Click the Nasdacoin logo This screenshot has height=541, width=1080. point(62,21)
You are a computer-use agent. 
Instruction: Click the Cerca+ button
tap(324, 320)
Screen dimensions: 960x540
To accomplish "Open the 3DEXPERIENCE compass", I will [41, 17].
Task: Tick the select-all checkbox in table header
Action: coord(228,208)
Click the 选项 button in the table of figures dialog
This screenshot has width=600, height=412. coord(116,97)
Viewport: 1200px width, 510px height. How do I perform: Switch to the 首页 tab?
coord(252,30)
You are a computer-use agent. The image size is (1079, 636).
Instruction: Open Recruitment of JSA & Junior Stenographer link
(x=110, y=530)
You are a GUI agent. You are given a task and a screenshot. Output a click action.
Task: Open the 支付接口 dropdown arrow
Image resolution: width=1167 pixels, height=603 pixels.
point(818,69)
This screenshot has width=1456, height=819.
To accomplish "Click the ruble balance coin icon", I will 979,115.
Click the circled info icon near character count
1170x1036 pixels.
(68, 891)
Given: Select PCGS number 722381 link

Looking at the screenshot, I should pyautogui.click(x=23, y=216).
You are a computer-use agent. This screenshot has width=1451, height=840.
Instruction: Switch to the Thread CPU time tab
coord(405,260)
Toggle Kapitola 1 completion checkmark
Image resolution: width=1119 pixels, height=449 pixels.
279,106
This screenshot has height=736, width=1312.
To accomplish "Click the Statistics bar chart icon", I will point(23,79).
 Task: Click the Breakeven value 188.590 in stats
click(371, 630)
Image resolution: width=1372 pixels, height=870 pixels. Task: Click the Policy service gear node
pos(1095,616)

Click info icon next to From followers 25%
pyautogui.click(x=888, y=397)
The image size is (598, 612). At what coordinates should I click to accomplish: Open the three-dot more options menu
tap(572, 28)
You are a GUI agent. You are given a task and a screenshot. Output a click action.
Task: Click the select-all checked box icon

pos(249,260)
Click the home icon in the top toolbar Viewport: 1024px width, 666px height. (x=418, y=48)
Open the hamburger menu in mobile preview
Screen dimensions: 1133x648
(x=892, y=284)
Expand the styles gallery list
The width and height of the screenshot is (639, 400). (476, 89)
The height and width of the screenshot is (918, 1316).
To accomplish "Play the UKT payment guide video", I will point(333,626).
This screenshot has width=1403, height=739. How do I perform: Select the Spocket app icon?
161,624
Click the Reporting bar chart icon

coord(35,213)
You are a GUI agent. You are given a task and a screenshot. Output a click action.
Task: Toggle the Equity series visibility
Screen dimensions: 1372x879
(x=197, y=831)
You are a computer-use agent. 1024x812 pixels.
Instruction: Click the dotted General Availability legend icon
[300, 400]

**AIM OF THE EXERCISE**
Duplicate the stretch of the entries above from the line containing "Open the hamburger menu in mobile preview" through the end of the entries.

**FULL OUTPUT**
Open the hamburger menu in mobile preview
Screen dimensions: 1133x648
(x=892, y=284)
Expand the styles gallery list
The width and height of the screenshot is (639, 400). (476, 89)
The height and width of the screenshot is (918, 1316).
To accomplish "Play the UKT payment guide video", I will point(333,626).
This screenshot has width=1403, height=739. How do I perform: Select the Spocket app icon?
161,624
Click the Reporting bar chart icon

coord(35,213)
You are a GUI agent. You are given a task and a screenshot. Output a click action.
Task: Toggle the Equity series visibility
Screen dimensions: 1372x879
(x=197, y=831)
You are a computer-use agent. 1024x812 pixels.
Instruction: Click the dotted General Availability legend icon
[300, 400]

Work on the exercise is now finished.